[Task details] Repetition must be exact and must stop with the line bearing "You are a GUI". It begins at the first line of the records and includes no pictures.

Saved data entries:

######

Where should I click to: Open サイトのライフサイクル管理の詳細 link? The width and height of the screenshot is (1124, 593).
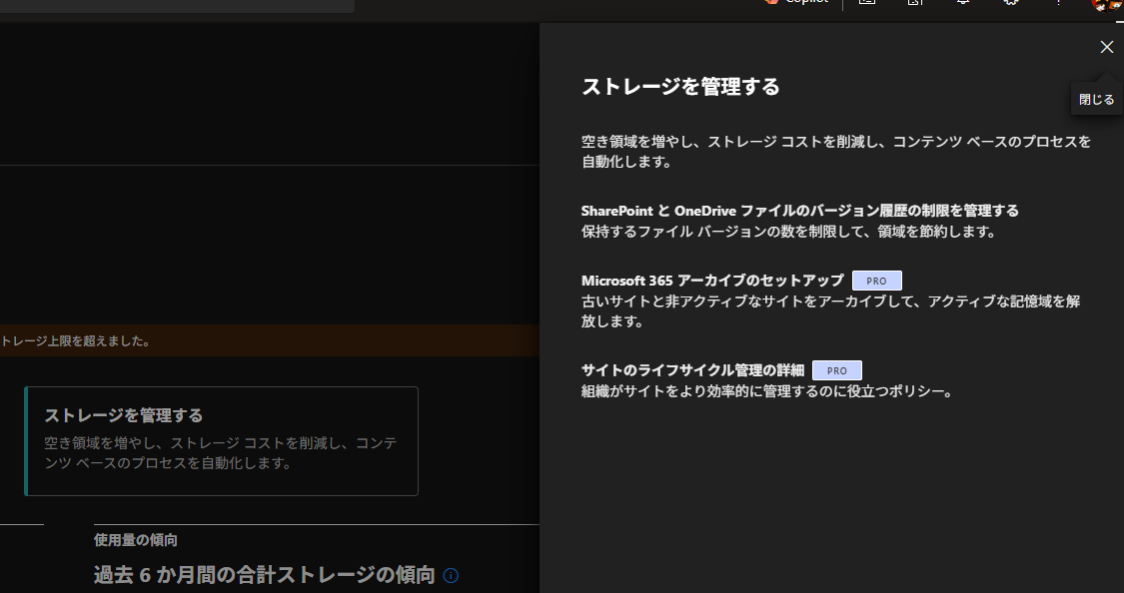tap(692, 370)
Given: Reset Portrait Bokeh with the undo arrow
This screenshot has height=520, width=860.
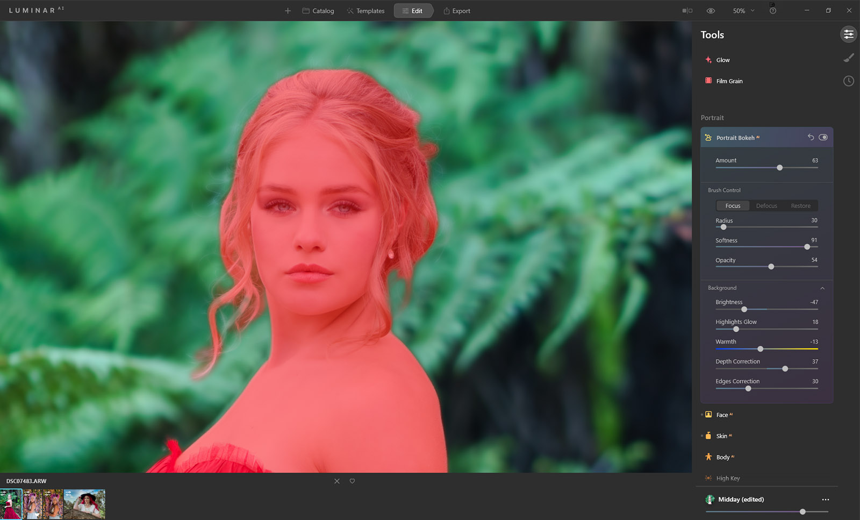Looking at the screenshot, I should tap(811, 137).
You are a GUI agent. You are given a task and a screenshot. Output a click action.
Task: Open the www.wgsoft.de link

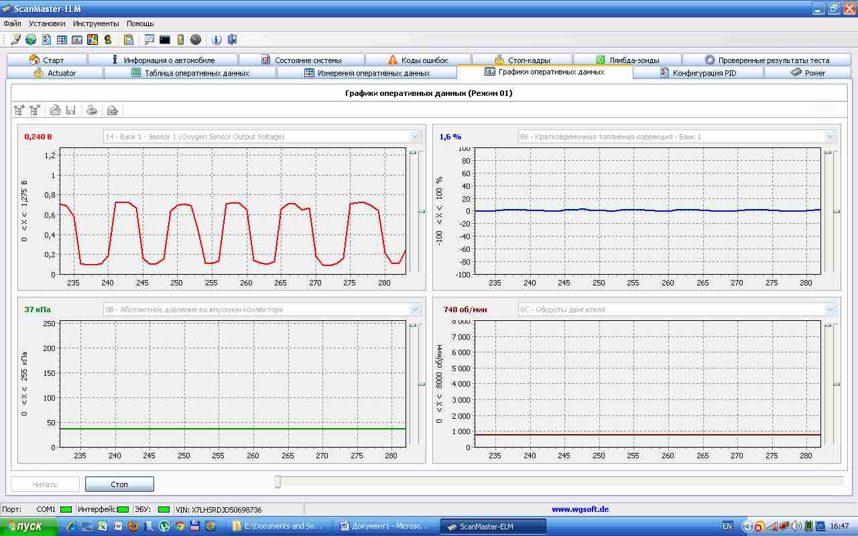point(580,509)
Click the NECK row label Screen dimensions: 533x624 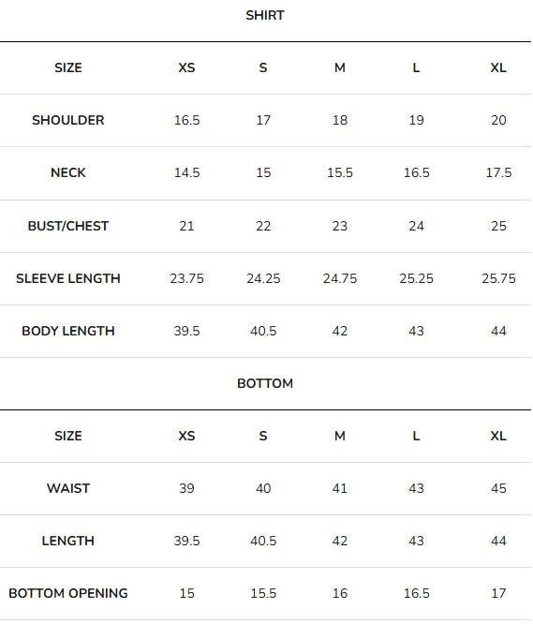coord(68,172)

######

[Task output]
Where should I click to: Open サイトのライフサイクル管理の詳細 link? The width and height of the screenshot is (1124, 593).
tap(692, 370)
Given: Reset Portrait Bokeh with the undo arrow
This screenshot has height=520, width=860.
Looking at the screenshot, I should tap(811, 137).
You are a GUI agent. You are given a task and a screenshot. Output a click action.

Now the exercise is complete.